WORK INSTRUCTIONS:
Reproduce exactly the opening lines of the listing, stopping after the line that contains "Given: Return to" and including it.

━━ GIVEN ENTRIES ━━

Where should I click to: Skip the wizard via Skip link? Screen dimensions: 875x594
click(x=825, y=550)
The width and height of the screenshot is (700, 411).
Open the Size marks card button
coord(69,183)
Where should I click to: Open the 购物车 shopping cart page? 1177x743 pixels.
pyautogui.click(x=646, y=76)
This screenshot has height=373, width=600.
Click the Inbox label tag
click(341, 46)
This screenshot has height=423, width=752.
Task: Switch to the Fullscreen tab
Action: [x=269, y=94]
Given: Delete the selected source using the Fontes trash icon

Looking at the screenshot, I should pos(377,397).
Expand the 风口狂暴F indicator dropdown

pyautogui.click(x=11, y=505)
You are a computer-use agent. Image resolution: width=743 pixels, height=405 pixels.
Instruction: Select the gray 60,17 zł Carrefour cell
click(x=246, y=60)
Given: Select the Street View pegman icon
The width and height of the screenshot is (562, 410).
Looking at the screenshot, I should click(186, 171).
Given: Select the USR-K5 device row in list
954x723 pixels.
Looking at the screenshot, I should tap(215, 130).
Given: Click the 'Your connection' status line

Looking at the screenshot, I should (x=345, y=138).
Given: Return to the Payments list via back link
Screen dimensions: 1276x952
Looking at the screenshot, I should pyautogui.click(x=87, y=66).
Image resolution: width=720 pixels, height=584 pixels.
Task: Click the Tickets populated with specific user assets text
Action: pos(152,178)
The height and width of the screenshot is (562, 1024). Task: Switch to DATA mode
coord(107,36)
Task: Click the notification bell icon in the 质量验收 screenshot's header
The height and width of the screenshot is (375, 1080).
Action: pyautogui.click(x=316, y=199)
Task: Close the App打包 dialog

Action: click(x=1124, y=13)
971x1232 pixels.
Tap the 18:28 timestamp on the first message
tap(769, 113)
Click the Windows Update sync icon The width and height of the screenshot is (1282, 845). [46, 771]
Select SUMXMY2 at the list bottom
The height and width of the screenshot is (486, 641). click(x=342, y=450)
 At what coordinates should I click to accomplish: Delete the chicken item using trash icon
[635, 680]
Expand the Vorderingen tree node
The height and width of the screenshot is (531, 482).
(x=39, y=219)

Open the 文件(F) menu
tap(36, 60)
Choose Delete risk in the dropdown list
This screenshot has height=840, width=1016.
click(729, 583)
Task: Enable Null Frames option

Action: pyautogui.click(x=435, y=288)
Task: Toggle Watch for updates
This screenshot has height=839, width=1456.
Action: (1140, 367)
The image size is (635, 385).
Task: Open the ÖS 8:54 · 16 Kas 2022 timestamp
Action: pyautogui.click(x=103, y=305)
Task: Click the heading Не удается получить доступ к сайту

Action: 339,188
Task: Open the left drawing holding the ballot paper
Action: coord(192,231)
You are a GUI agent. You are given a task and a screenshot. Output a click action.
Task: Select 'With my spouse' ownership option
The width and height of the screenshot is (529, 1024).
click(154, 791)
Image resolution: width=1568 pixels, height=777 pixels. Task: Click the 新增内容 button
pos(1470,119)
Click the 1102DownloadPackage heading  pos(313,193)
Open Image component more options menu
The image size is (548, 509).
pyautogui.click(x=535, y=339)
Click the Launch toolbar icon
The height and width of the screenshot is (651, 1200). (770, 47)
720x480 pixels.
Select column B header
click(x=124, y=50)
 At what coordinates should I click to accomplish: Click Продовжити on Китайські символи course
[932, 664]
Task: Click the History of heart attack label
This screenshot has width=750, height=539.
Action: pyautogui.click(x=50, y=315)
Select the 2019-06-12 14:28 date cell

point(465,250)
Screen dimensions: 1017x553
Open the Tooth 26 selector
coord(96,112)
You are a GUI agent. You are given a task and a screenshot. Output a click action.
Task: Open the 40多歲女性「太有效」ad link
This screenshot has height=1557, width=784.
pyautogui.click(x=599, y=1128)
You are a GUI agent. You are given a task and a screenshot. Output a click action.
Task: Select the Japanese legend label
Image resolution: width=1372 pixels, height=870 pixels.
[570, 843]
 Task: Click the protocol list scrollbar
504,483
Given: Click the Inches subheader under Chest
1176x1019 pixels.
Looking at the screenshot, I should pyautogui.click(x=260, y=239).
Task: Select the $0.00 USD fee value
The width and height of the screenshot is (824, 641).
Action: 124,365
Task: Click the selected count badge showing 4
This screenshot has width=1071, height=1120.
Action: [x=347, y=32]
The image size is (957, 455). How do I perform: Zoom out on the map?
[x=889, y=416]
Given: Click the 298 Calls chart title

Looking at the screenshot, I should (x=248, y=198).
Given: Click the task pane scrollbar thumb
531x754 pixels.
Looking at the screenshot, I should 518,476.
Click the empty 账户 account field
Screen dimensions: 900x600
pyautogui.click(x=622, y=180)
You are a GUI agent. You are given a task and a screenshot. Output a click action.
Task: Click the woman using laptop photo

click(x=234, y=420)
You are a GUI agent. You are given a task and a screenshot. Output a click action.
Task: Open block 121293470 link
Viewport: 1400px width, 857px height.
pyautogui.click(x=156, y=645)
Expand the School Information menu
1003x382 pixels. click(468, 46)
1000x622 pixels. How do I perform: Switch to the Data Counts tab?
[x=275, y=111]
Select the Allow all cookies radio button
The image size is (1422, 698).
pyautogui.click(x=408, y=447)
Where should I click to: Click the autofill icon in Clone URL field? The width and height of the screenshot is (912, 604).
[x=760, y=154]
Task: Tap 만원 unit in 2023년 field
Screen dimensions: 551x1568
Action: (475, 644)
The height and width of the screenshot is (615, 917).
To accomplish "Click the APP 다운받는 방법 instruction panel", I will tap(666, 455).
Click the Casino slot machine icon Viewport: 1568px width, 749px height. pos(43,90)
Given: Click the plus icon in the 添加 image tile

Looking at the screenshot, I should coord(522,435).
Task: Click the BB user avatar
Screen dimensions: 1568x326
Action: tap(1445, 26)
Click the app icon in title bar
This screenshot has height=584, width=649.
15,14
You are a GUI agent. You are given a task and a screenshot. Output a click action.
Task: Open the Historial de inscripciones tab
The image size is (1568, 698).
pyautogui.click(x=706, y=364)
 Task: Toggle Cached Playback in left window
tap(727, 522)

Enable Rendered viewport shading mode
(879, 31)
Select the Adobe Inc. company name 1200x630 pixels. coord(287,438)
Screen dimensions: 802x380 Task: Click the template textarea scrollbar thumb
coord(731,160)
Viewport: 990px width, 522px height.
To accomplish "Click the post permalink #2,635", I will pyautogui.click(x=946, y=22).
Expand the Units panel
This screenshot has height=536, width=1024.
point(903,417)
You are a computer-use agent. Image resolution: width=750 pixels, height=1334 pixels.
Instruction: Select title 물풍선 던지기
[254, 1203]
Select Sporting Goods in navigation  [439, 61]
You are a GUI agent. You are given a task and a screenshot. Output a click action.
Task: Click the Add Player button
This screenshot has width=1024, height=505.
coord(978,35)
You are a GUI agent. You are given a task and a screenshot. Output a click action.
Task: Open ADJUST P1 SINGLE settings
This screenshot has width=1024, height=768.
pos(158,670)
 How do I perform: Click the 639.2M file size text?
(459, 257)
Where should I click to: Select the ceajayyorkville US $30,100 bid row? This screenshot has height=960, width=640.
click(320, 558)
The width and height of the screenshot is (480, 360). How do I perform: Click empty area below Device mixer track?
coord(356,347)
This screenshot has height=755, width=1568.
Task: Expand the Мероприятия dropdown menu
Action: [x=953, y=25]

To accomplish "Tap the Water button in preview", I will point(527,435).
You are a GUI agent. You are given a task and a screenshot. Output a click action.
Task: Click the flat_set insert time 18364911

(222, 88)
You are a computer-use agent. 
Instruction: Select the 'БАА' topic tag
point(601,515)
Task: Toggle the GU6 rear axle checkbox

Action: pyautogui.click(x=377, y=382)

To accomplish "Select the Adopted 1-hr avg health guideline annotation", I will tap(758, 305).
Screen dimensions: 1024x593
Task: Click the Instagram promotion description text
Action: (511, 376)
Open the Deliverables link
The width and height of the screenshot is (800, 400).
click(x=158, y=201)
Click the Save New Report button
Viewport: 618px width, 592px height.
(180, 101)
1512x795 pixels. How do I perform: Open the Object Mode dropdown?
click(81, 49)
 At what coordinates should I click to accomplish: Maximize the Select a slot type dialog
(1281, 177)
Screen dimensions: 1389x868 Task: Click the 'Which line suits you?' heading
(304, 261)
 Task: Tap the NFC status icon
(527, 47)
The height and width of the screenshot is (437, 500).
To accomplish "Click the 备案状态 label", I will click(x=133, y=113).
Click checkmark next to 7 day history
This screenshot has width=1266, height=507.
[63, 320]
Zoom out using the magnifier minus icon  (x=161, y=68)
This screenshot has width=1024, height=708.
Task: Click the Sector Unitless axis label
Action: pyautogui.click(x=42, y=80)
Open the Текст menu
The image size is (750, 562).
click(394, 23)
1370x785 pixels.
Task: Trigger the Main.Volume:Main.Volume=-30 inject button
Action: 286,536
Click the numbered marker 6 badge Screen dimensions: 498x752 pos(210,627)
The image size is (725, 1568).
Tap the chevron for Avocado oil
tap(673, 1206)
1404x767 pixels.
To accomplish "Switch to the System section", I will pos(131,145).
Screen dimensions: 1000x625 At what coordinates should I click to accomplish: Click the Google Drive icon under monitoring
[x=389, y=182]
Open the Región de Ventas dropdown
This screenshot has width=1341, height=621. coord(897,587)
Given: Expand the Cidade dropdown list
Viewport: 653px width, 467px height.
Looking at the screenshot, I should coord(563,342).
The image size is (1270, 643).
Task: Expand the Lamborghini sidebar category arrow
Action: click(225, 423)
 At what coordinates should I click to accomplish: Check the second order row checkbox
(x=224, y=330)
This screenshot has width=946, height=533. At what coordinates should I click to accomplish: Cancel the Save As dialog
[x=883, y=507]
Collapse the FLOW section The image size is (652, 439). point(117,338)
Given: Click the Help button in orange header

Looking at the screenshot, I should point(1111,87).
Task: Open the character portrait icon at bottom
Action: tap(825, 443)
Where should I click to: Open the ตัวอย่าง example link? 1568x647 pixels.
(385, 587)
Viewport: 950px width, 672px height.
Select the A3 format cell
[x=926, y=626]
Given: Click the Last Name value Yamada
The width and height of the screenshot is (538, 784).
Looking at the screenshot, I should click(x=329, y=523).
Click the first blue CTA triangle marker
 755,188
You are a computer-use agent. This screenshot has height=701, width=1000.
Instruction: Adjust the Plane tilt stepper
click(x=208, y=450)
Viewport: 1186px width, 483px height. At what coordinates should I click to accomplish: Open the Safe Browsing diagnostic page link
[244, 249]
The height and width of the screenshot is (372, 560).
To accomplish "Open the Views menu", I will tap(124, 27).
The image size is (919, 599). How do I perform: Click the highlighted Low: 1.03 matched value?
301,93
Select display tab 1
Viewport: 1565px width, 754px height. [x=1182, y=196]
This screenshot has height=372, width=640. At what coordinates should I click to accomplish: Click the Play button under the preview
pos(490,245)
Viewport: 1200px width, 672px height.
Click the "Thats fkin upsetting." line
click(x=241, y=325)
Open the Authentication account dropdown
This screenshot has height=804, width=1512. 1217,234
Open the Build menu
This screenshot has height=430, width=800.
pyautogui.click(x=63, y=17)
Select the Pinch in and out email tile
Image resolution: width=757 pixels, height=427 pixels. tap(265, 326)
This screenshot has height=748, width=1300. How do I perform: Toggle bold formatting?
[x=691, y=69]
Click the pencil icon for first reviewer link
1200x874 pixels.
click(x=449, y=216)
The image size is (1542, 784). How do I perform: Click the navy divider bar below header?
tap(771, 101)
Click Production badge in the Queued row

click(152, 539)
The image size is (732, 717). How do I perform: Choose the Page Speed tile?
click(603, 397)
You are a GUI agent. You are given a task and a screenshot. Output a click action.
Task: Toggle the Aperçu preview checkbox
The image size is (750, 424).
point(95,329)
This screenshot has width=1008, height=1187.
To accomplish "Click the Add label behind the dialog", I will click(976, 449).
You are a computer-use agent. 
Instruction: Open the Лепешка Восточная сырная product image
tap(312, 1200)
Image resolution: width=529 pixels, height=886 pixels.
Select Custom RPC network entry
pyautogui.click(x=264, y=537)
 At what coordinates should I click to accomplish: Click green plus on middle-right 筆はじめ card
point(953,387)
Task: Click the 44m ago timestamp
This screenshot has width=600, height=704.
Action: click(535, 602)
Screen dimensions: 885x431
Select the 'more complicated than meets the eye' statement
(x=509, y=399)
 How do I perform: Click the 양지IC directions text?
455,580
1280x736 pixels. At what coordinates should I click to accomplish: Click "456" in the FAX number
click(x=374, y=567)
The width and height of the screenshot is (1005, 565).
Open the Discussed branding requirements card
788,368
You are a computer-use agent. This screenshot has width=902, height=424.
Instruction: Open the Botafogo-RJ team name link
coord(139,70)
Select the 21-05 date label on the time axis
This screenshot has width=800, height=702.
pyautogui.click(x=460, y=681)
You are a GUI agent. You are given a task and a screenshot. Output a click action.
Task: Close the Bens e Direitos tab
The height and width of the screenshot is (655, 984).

━━━

EXERCISE OUTPUT:
Where should I click to: Skip the wizard via Skip link? Screen dimensions: 875x594
click(x=825, y=550)
The width and height of the screenshot is (700, 411).
Open the Size marks card button
coord(69,183)
Where should I click to: Open the 购物车 shopping cart page? 1177x743 pixels.
pyautogui.click(x=646, y=76)
This screenshot has height=373, width=600.
Click the Inbox label tag
click(341, 46)
This screenshot has height=423, width=752.
Task: Switch to the Fullscreen tab
Action: [x=269, y=94]
Given: Delete the selected source using the Fontes trash icon

Looking at the screenshot, I should pos(377,397).
Expand the 风口狂暴F indicator dropdown

pyautogui.click(x=11, y=505)
You are a computer-use agent. Image resolution: width=743 pixels, height=405 pixels.
Instruction: Select the gray 60,17 zł Carrefour cell
click(x=246, y=60)
Given: Select the Street View pegman icon
The width and height of the screenshot is (562, 410).
Looking at the screenshot, I should click(186, 171).
Given: Select the USR-K5 device row in list
954x723 pixels.
Looking at the screenshot, I should tap(215, 130).
Given: Click the 'Your connection' status line

Looking at the screenshot, I should (x=345, y=138).
Given: Return to the Payments list via back link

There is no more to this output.